正文
━━━━━━━━━━━━━━━━━━━━━━━━━━━━━━
快速矩阵幂POJ3233

给出n,k,m；n为矩阵A的行数和列数。然后输入矩阵A

求A^1+A^2+...A^k   全部mod m的矩阵。

#include<cstdio>

int n,mod, k;

struct Matrix
{
    int m[32][32];
}E, Z;

Matrix Mut(Matrix A, Matrix B)
{
    Matrix ans;
    for (int i = 0; i<n; i++)
        for (int j = 0; j<n; j++)
        {
            ans.m[i][j] = 0;
            for (int k = 0; k<n; k++)
            {
                ans.m[i][j] += ((A.m[i][k])*(B.m[k][j]));
                ans.m[i][j] %= mod;
            }
        }
    return ans;
}
Matrix Add(Matrix A, Matrix B)
{
    Matrix ans;
    for (int i = 0; i<n; i++)
        for (int j = 0; j<n; j++)
            ans.m[i][j] = (A.m[i][j] + B.m[i][j]) % mod;
    return ans;
}
Matrix Pow(Matrix A, int b)
{
    Matrix t = A, ans = E;
    while (b)
    {
        if (b % 2) ans = Mut(ans, t);
        b /= 2;
        t = Mut(t, t);
    }
    return ans;
}

Matrix solve(Matrix A, int b)
{
    if (b == 0) return E;
    else if (b == 1) return A;
    else if (b == 2) return Add(A, Mut(A, A));
    else if (b % 2 == 1) return Add(Pow(A, b), solve(A, b - 1));
    else if (b % 2 == 0)
    {
        Matrix ans = solve(A, b / 2);
        Matrix C = Pow(A, b / 2);
        Matrix B = Mut(ans, C);
        return Add(B, ans);
    }
}

int main()
━━━━━━━━━━━━━━━━━━━━━━━━━━━━━━
存储条目
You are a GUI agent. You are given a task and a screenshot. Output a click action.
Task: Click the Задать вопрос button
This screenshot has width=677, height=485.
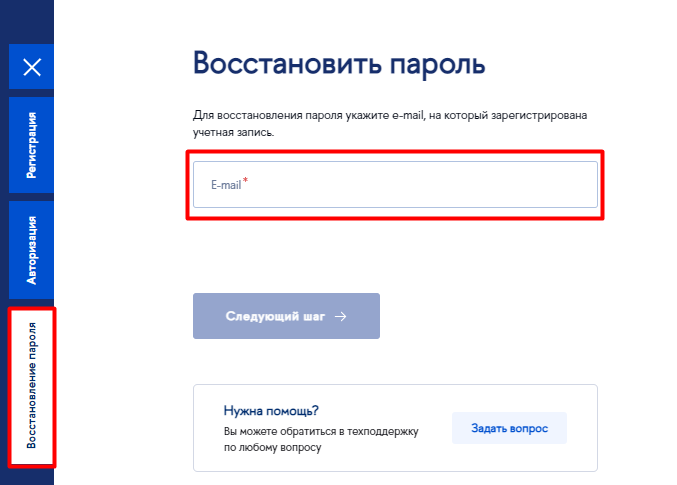coord(509,427)
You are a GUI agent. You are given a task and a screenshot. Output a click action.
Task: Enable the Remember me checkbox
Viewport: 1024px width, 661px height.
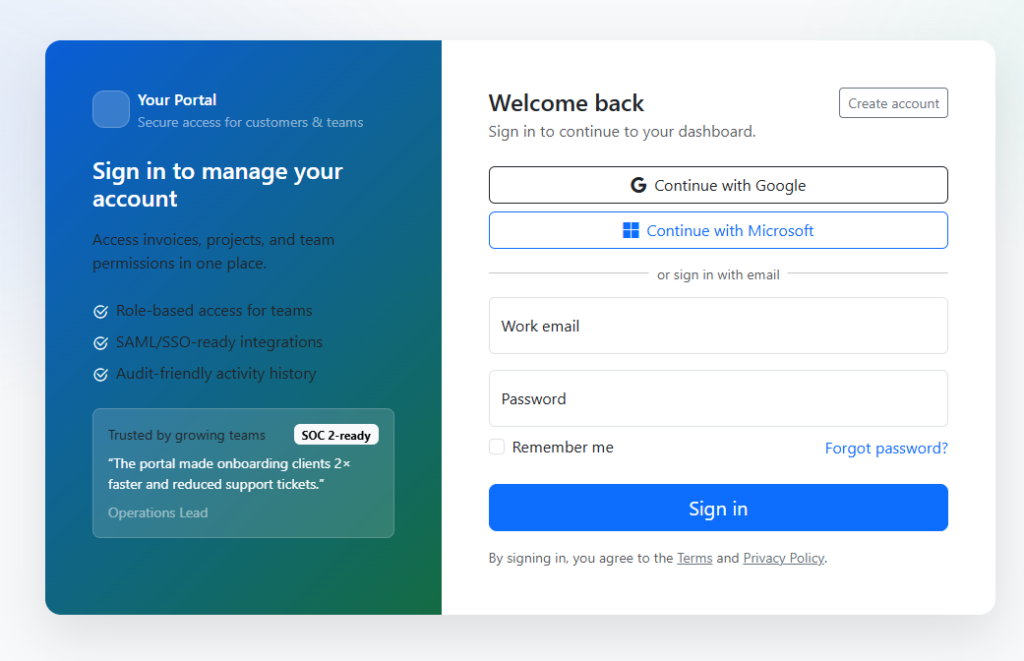[497, 447]
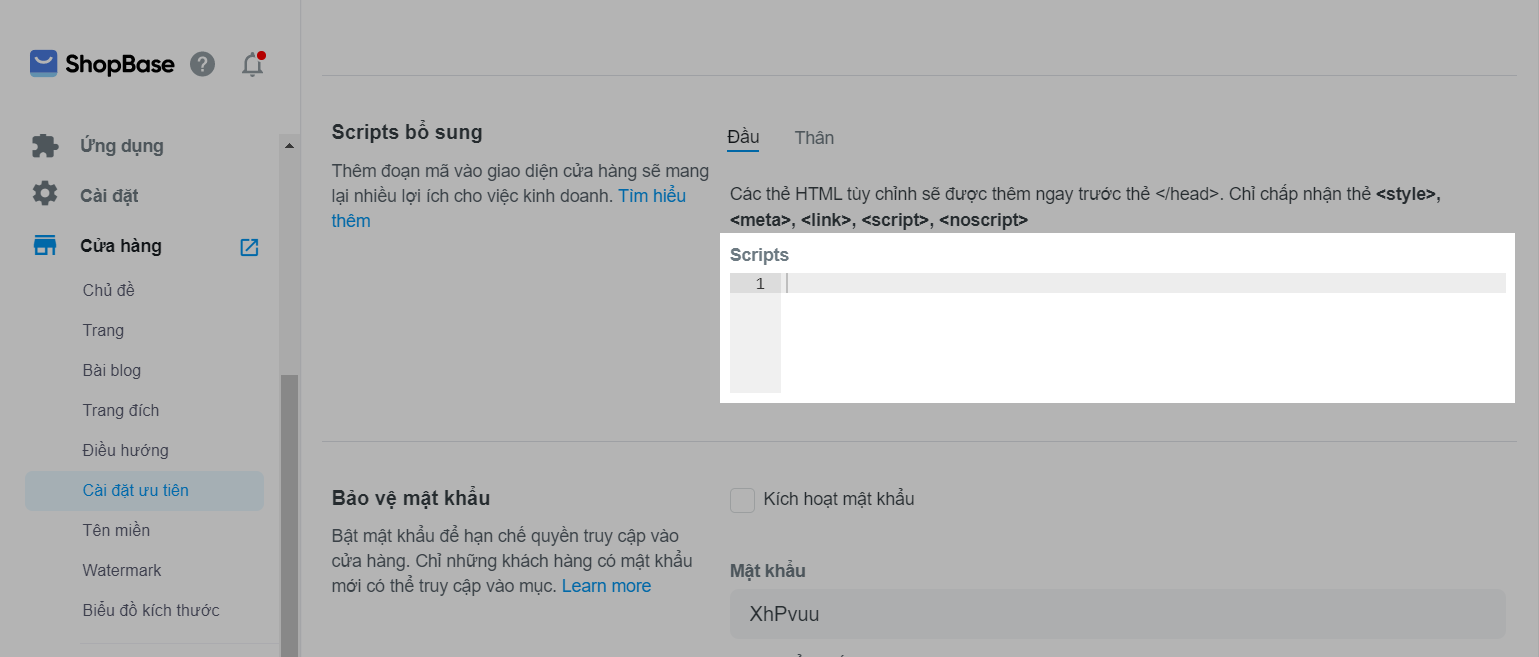Select Biểu đồ kích thước item
Screen dimensions: 1539x657
click(151, 610)
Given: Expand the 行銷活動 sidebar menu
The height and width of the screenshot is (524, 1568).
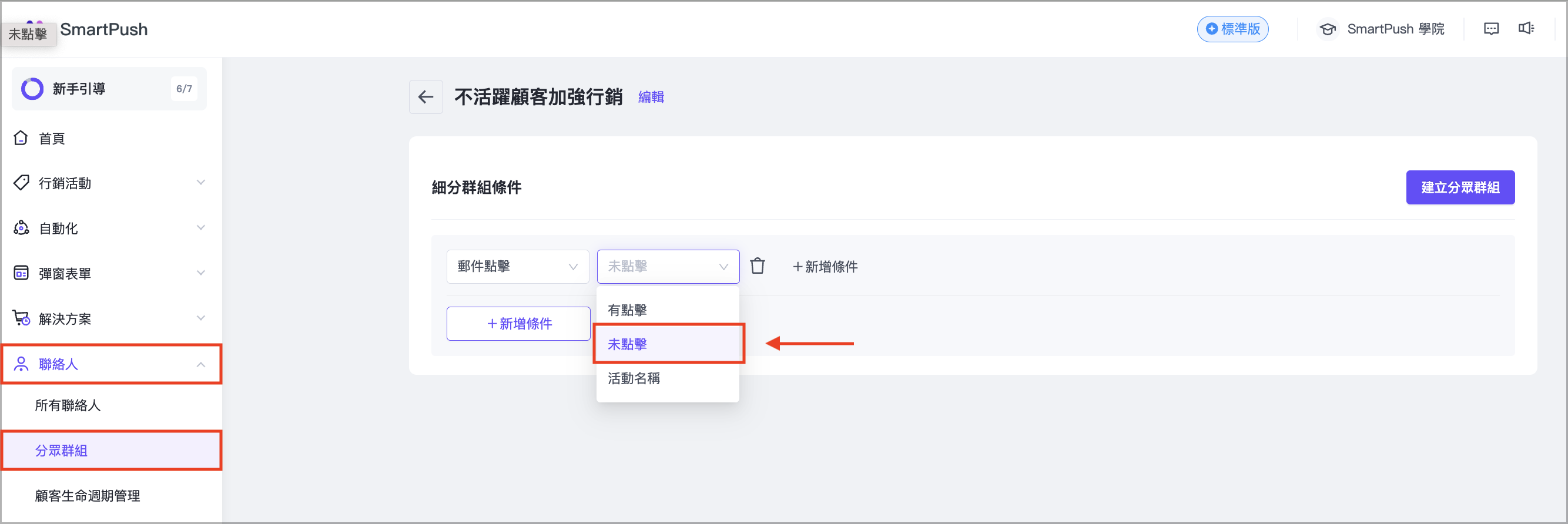Looking at the screenshot, I should pos(109,183).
━━━━━━━━━━━━━━━━━━━━━━━━━━━━━━
待解问题
抄录上方关于快速矩阵幂的正文中从含有“struct Matrix”的文字开始、到“k = 0; k<n; k++)”结束的那一段。

任务答案
struct Matrix
{
    int m[32][32];
}E, Z;

Matrix Mut(Matrix A, Matrix B)
{
    Matrix ans;
    for (int i = 0; i<n; i++)
        for (int j = 0; j<n; j++)
        {
            ans.m[i][j] = 0;
            for (int k = 0; k<n; k++)